Criticar, questionar, e até reprovar teorias e métodos recorridos para luta na Guiné, não é um problema. Faz parte do exercício intelectual e das dinâmicas dos processos sociais, políticos e ideológicos.
Contudo, tal como ontem, existem vozes mesquinhas sobre Cabral, sobre pertinência da luta armada. Vozes mesquinhas porque limitam-se na periferia do populismo e do baratismo. Essas vozes atribuem a Cabral todos os pecados que teriam conduzido à desgraça da Guiné-Bissau, sem nenhuma base fundamentada.
A luta do povo, pelo povo e para o povo, o que Cabral queria dizer exatamente?
Se a luta é do povo, de que povo ele referia? Povo estrangeiro? Claro que ele referia-se ao povo guineense e Cabo verdiano cujas liberdade e dignidade eram postas em causa por um inimigo identificado. Quem era? Aquela que Cabral chamava de classe colonialista de Portugal (associada à dominação do mundo) que, para além de explorar o seu próprio povo, fazia tudo para explorar outros povos, roubando as suas matérias primas.
É a este povo que Cabral atribuía a autoria da luta. Essa luta deveria se pensar de fora para dentro? Não. É a este povo quem cabia a responsabilidade de pensar a sua luta. É a este povo quem cabia a responsabilidade de fazer a luta, de pagar os custos desta luta e não aos estrangeiros. Os combatentes eram filhos di tchon, sem ignorar apoios de voluntários de países amigos como da República da Guiné de Sekou Touré, de Cuba, etc. Na base, a luta foi assegurada pelos filhos do território e alimentada pela população (mulheres e homens) em diferentes cantos.
Cabral também alertava sobre o fato de a luta ser igualmente contra os inimigos internos que queriam travar o processo revolucionário do povo.

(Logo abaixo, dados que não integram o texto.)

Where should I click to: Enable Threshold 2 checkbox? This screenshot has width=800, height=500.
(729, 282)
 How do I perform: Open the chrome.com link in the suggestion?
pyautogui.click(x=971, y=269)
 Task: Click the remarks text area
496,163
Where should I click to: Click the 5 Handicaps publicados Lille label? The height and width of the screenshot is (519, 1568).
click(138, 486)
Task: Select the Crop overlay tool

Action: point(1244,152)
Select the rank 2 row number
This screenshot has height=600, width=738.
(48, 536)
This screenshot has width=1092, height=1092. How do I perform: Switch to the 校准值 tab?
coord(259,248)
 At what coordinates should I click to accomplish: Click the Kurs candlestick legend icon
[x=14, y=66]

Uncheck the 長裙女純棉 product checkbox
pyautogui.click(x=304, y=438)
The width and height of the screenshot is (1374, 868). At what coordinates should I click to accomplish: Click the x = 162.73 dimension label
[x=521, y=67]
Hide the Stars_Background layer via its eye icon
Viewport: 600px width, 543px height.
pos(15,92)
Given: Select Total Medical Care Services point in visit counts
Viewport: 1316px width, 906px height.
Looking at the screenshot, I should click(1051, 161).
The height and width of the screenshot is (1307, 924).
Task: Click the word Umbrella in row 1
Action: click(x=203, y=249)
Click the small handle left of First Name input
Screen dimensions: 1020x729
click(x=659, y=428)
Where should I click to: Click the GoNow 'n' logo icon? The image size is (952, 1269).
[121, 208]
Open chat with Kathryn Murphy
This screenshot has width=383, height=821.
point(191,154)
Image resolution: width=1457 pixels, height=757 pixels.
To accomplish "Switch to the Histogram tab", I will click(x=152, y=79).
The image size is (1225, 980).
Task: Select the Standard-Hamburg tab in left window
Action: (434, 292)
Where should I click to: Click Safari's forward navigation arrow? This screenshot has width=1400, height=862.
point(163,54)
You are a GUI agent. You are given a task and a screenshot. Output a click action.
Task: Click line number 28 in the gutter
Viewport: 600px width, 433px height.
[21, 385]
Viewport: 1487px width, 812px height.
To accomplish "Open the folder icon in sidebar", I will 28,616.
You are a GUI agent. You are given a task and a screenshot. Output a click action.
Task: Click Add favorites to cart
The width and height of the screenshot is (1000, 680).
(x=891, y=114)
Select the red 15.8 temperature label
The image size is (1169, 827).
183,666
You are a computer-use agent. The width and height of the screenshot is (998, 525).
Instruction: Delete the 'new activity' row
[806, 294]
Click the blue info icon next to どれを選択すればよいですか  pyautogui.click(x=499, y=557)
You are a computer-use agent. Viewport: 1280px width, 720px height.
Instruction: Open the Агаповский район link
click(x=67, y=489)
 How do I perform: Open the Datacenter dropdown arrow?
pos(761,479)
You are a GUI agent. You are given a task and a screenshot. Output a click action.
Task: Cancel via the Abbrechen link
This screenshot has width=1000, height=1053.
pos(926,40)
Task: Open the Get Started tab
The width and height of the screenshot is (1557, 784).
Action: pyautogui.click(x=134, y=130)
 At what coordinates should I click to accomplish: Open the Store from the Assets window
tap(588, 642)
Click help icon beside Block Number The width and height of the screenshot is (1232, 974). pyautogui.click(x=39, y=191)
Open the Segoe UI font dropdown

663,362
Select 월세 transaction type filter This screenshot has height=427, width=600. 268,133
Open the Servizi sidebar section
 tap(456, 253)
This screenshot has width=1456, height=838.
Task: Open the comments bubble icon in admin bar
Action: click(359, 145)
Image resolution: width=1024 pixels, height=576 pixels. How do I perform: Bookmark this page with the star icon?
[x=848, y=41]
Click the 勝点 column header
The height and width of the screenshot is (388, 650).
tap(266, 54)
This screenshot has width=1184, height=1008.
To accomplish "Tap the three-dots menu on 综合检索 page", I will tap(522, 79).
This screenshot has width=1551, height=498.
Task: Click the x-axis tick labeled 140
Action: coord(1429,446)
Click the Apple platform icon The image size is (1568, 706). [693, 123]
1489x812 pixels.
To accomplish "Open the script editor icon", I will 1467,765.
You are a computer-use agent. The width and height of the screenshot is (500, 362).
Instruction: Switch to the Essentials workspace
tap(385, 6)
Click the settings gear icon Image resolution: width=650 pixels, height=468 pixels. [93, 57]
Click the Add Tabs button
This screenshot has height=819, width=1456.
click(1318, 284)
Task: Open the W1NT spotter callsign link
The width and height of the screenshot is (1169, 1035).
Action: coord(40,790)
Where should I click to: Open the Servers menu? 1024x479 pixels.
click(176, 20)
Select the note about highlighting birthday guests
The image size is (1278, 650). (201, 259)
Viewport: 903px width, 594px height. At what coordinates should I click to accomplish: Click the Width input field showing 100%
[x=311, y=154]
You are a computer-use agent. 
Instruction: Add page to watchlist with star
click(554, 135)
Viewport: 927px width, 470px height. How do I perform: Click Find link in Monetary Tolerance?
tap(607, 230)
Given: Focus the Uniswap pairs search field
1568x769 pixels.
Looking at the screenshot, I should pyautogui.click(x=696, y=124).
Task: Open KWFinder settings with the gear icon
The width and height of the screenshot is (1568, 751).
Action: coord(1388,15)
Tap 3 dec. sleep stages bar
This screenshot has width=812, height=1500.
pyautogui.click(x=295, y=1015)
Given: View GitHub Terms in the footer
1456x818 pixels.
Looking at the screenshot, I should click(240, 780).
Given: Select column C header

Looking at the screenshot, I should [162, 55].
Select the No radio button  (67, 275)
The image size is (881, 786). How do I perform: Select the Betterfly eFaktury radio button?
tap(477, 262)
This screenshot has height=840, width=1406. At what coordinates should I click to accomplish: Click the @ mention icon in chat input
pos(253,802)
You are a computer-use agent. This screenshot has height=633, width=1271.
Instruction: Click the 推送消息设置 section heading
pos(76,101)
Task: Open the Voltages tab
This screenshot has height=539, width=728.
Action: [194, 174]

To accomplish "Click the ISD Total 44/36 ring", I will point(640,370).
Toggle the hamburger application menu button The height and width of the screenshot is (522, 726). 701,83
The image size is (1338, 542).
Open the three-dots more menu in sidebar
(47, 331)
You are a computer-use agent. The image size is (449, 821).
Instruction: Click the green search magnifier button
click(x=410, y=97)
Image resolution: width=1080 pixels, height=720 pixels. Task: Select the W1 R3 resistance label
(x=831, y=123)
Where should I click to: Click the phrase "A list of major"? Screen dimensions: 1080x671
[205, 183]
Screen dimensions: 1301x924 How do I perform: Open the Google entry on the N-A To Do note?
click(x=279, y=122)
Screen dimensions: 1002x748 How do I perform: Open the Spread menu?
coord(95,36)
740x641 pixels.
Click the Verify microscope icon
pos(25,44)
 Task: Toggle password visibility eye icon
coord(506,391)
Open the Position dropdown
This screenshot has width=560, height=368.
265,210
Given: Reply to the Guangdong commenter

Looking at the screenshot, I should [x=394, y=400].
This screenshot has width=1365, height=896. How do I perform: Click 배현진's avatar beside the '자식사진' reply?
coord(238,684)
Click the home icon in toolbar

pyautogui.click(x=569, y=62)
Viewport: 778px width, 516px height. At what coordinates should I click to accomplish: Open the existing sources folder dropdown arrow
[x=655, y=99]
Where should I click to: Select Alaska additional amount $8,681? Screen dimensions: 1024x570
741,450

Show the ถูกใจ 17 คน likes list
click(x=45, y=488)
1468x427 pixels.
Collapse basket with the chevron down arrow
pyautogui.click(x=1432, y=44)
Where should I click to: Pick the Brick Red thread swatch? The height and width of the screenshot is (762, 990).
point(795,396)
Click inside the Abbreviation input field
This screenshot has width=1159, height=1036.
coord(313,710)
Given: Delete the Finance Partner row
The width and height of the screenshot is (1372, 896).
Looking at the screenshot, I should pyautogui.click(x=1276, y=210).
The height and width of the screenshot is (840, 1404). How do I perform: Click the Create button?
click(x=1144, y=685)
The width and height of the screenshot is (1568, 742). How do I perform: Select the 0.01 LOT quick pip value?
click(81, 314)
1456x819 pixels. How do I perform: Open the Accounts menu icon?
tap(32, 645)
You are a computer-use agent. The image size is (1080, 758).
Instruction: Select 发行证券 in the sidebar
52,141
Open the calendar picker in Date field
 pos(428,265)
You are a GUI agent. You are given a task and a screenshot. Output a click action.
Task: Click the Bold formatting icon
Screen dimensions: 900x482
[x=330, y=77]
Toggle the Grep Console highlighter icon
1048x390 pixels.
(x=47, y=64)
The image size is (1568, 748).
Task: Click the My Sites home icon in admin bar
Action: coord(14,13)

“E, nessa base, vemos logo que a nossa luta não pode ser só contra estrangeiros, tem que ser também contra alguma gente dentro da nossa terra. O nosso povo tem que lutar ao mesmo tempo contra os seus inimigos de dentro. Quem? Toda aquela camada social da nossa terra, ou classes da nossa terra, que não querem o progresso do nosso povo, mas querem só o seu progresso, das suas famílias, da sua gente. É por isso que dizemos que a luta do nosso povo é contra tudo quanto seja contrário à sua liberdade e independência, mas também contra tudo quanto seja contrário ao seu progresso e à sua felicidade”, Amílcar Cabral, fim da citação.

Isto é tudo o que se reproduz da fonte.